Karena zaman selalu berkembang, sedangkan Al-Qur’an dan Hadits sudah tidak akan
ada penambahan dan perubahan karena memang segalanya sudah tercakup di dalam
Al-Qur’an.
Sehingga banyak
para ulama atau tokoh-tokoh agama islam yang berijtihad bersama dalam
memecahkan banyaknya permasalahan yang semakin hari kian banyak dan memengaruhi
kemantapan hati umat islam dalam beribadah kepada Allah SWT. Sudah barang
tentu, para ulama dalam berijtihad tidak hanya menggunakan akal pikiran semata
namun, semua pemikiran itu dilandaskan pada Al-Qur’an dan As sunnah.
Kemudian
halnya, hasil ijtihad para ulama ditetapkan sebagai hukum syara’, yang
disesuaikan dengan berbagai sebab dan keadaannya. Sehingga dapat membantu
meringankan para mukallaf dalam beribadah kepada Allah secara mutlak, seiring
berbagai macam persoalan zaman yang semakin berkembang. Bagitupun juga terkait
dalil-dalil antara perintah dan larangan. Maka, dalam makalah ini kami akan
membahas tentang amar (perintah) dan nahi (larangan).
B.
Permasalahan
1.
Apakah pengertian Amar, dan jelaskan yang berkaitan dengan Amar !
2.
Apakah pengertian Nahi, dan jelaskan yang berkaitan dengan Nahi !
C.
Pembahasan
C.1 Pengertian Amar, dan Penjelasan yang Berkaitan dengan Amar
1. Pengertian Amar
Menurut bahasa arab, Amar artinya perintah, menurut istilah Amar
adalah suatu lafadz yang didalamnya menunjukkan tuntutan untuk megerjakan suatu
perkerjaan dari atasan kepada bawahan. Dari definisi tersebut dapat dipahami
bahwa Amar itu tidak hanya ditunjukkan pada lafadz-lafadz yang memakai sighat (bentuk
kata) Amar saja, tetapi ditunjukkan pula oleh semua bentuk kata yang didalamnya
mengandung arti perintah. Jadi Amar merupakan suatu permintaan untuk
mengerjakan sesuatu yang sifatnya mewajibkan/mengharuskan.[1]

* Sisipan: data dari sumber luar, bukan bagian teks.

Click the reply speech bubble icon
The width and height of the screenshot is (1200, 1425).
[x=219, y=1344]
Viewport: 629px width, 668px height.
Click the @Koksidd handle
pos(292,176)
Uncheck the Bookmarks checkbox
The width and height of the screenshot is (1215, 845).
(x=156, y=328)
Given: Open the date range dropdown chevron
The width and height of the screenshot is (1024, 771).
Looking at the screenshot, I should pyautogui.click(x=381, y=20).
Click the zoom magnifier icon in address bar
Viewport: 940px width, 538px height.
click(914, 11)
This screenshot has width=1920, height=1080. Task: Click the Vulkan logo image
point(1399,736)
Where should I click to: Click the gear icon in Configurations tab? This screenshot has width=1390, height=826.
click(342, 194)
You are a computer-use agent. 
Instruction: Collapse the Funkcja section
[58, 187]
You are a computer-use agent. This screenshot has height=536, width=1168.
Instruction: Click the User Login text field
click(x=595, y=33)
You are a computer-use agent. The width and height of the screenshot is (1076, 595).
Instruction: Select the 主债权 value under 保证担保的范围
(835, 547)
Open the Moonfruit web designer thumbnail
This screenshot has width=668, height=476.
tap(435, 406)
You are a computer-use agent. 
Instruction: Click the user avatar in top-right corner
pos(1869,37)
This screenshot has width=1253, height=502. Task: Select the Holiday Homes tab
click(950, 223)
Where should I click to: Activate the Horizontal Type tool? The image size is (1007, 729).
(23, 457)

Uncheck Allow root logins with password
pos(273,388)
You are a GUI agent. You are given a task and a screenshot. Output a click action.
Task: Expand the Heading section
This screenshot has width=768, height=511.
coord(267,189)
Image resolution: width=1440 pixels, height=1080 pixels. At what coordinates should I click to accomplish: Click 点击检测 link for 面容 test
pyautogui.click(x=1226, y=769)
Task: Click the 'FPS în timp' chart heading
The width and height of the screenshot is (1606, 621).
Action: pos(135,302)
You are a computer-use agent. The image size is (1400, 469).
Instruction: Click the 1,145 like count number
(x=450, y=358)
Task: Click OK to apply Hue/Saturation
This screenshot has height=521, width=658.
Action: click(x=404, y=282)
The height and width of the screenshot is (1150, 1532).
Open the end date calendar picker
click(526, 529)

Hakikat pengertian amar (perintah) ialah Lafal yang dikehendaki
supaya orang mengerjakan perintah apa yang dimaksudkan. Menurut Ali Hasbullah
menyatakan bahwa amar berarti suatu tuntutan perbuatan dari pihak yang lebih
tinggi kedudukannya kepada pihak yang lebih rendah kedudukannya. Dalam hal ini,
tidak diharuskan bahwa orang yang menyuruh lebih tinggi derajatnya dari orang yang disuruh, walaupun
perintah tersebut tidak akan ditaati oleh yang disuruh itu, karena derajatnya
lebih tinggi daripada yang menyuruh. Sebagian ulama mensyaratkan bahwa orang
yang menyuruh harus lebih tinggi derajatnya daripada orang yang disuruh, yakni
dalam hal ini Allah kepada hambanya.
2. Sighat
(bentuk kata) Amar
Amar merupakan lafal yang mengandung
pengertian perintah. Sighat Amar berbentuk
sebagai berikut:
a.
Berbentuk Fi’il Amar / perintah langsung.
Misalnya, firman Allah:
اَقِيْمُوا الصَّلاَةَ
Artinya: “Dirikanlah Shalat”. (QS.
Al baqarah: 43)[2]
Contoh lain:
Apabila lafadz
yang khusus dalam nash syar’i datang dalam shighat amar atau perintah, maka
lafadz itu menunjukkan kewajiban. Artinya menuntut perbuatan yang diperintah
itu secara penetapan dan kepastian.
Allah swt berfirman:
وَالْمُطَلَّقَاتُ
يَتَرَبَّصْنَ
Artinya: “wahai wanita yang ditalak menahan diri (menunggu)
…..”.
Firman tersebut
menunjukkan kewajiban wanita yang ditalaq untuk menahan diri atau beriddah
selama tiga kali quru’ (suci). Sebab menurut pendapat yang rajih (unggul)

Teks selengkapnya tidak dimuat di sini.